Page 32 of Hellstrom's Hive


  A dumbwaiter system!

  Shoulders sagging, he came to a halt, stared at the wall. There was no door along its entire length – only these openings with produce whipping upward. There were flat shelves on a conveyor; some of them came past him empty. Containers went onto the shelves. The openings were about three feet square and the moving shelves didn’t appear to be much larger. Could he get in there onto one of those shelves? They moved upward at frightening speed. He could hear sounds of tumult growing in the tunnel behind him. What other chance did he have? He couldn’t go back.

  Janvert summoned a small reserve of strength, backed off several steps, and watched for an empty carrier. When one appeared, he dove for the opening, rolling himself around the weapon clutched in his hands. The instant his head entered the opening, the carrier slowed and he landed hard. The shelf swayed under him, but he compressed himself into a fetal ball, managed to stay aboard. His left shoulder rubbed the back wall as the carrier gathered speed, and he left a trail of skin before he could jerk away. He peered up and around.

  The dumbwaiter system operated in a long slot between gray walls, an area illuminated only by light from the feeder openings. He could make out many carriers moving swiftly upward around him and there was an acrid fruit smell overriding the other stinks. He passed more openings, glimpsed a startled face at one – a woman carrying a basket piled high with yellow fruit that looked like tiny pumpkins. Janvert peered upward, trying to find out how the system terminated. Did it disgorge into chopping machinery? Was there a bloody mincer arrangement up there, a sorting system, or conveyors?

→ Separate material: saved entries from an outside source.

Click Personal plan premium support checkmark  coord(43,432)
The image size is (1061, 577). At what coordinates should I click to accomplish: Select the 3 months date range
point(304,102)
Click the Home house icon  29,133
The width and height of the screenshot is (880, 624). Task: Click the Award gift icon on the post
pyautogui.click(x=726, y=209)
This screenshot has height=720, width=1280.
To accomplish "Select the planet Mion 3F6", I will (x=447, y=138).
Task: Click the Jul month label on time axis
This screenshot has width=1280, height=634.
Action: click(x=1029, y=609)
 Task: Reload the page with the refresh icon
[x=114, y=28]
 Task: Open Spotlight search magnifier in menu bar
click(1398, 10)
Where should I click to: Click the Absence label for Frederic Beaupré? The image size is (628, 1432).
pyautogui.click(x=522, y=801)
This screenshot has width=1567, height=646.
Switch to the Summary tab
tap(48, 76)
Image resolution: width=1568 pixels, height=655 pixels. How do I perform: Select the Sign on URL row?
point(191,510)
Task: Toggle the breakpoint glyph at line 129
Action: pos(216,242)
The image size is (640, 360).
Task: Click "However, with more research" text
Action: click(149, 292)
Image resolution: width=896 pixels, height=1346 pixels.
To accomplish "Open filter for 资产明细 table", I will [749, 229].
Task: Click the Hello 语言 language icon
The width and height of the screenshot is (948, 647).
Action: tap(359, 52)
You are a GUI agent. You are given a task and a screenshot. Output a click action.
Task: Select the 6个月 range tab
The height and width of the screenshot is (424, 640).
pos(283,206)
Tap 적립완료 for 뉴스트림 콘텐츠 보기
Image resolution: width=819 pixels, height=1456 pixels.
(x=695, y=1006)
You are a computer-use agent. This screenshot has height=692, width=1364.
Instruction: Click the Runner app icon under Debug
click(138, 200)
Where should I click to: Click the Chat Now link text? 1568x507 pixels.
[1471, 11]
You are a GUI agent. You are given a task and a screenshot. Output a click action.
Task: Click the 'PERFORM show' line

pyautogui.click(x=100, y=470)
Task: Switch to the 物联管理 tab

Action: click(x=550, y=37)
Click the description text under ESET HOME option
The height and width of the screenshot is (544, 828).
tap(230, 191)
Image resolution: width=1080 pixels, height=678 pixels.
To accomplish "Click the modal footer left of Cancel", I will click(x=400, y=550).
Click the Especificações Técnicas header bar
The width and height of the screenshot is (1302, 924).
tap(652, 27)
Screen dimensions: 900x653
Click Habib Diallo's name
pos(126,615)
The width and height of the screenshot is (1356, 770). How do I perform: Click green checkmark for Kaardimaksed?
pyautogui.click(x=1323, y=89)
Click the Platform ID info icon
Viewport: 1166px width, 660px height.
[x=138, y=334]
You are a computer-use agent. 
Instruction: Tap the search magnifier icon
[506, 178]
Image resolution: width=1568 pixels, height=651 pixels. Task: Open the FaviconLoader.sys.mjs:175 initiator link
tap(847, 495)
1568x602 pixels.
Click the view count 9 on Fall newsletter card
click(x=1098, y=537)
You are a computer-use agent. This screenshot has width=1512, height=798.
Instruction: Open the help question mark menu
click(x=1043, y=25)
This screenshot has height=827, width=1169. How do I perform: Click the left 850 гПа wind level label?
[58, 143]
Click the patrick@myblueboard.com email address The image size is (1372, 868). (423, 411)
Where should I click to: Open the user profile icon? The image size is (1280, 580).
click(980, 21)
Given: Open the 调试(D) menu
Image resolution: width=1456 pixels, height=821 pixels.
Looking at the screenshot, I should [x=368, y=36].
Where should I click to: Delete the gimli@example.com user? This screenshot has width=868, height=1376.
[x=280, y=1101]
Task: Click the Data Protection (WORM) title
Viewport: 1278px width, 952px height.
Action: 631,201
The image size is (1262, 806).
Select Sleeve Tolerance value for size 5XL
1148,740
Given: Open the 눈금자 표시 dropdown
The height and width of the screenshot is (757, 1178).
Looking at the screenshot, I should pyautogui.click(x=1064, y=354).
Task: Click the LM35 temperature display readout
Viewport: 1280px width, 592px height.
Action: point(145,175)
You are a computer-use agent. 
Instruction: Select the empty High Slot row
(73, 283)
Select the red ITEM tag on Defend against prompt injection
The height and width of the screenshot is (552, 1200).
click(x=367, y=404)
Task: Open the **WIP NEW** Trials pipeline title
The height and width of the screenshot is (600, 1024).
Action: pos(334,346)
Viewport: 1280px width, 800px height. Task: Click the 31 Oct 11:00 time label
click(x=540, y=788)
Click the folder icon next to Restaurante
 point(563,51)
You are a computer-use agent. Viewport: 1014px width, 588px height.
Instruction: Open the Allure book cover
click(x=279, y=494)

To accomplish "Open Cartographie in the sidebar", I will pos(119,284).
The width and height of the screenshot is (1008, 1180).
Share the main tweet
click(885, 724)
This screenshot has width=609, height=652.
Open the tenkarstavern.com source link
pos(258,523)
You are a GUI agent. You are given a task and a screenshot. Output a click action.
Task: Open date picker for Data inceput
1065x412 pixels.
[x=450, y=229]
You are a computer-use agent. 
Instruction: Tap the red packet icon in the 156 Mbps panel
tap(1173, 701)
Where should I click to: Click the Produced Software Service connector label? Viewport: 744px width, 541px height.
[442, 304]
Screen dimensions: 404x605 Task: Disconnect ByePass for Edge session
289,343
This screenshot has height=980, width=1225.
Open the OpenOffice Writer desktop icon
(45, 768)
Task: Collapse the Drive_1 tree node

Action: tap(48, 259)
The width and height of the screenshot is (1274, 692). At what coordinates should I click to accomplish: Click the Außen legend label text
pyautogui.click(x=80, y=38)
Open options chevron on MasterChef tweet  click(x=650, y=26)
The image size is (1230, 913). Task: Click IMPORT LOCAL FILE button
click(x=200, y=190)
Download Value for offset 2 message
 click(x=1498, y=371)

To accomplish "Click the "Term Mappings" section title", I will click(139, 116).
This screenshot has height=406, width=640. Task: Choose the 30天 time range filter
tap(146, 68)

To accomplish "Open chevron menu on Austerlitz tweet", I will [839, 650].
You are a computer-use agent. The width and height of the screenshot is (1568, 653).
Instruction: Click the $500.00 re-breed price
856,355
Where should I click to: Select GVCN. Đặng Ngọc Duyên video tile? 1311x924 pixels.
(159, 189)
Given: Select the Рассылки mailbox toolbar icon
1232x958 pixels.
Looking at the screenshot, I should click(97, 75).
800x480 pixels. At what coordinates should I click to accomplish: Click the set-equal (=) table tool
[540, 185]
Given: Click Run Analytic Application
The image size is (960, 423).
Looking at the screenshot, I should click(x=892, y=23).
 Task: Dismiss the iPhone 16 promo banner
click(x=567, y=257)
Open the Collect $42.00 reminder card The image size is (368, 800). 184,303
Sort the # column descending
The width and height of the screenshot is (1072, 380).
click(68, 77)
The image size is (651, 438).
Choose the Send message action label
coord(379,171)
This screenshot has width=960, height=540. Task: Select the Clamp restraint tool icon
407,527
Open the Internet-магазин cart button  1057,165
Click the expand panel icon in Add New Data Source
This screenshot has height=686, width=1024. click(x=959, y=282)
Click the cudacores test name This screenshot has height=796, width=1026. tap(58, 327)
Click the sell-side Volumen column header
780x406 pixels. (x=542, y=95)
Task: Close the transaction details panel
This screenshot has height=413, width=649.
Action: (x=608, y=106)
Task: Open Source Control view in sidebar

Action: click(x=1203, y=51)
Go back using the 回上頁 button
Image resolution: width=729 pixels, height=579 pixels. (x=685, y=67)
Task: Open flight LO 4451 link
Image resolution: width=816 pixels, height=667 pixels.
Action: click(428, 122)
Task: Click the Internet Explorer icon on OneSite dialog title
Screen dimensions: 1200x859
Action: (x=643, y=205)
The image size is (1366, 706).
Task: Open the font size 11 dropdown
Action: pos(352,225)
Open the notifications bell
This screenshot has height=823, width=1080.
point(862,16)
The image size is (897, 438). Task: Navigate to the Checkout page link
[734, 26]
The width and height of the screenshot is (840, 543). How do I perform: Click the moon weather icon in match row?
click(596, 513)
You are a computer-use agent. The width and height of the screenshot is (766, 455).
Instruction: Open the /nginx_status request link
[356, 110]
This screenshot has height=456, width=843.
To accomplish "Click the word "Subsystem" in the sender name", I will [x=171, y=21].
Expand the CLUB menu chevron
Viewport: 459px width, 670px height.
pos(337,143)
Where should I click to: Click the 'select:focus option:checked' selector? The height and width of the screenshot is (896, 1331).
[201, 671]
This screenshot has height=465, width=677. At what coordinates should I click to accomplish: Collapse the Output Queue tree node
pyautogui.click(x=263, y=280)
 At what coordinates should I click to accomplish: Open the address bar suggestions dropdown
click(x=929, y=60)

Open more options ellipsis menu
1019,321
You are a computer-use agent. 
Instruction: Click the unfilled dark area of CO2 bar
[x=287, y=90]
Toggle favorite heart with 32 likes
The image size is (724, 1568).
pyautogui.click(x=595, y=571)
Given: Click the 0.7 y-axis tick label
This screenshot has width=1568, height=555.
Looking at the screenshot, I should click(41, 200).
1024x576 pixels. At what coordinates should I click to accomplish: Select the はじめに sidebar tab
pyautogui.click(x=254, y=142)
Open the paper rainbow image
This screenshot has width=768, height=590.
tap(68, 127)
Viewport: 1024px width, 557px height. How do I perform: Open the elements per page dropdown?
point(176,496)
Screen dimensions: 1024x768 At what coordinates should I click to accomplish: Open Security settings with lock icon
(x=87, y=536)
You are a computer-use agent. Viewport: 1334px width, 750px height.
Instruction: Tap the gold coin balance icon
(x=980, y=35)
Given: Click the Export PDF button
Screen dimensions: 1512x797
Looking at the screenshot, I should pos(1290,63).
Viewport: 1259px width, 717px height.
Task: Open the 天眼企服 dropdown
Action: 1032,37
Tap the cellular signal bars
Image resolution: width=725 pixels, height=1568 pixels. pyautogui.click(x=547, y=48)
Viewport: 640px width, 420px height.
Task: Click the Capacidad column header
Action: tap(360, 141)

  A wide line of light was becoming visible far above him and he could hear the increasing roar of machinery up there. It drowned out the whistling, clanking, hissing of the conveyor he was riding. The wide line of light was nearer – nearer – he tensed himself and was caught by surprise as a trip system tipped his shelf at the top of the lift, dumping him into a bin piled high with yellow carrots.

  Clutching the bin’s top with his left hand, Janvert righted himself, clambered over the edge into a room of long, waist-high troughs that flowed with bubbling pulp of many colors. Workers moved all through the area dumping bins of produce into the troughs.

  It was easily six feet to the floor and Janvert landed with a slippery squishing that sent him lurching into a female who had come up to the conveyor outlet with an empty bin on wheels. Janvert’s momentum sent her sprawling. He kept her down with a burst from his weapon, charged forward, slipping and skidding. There was pulped tomato on his feet and the floor itself carried a skimming of multicolored debris from the processing that continued all around him.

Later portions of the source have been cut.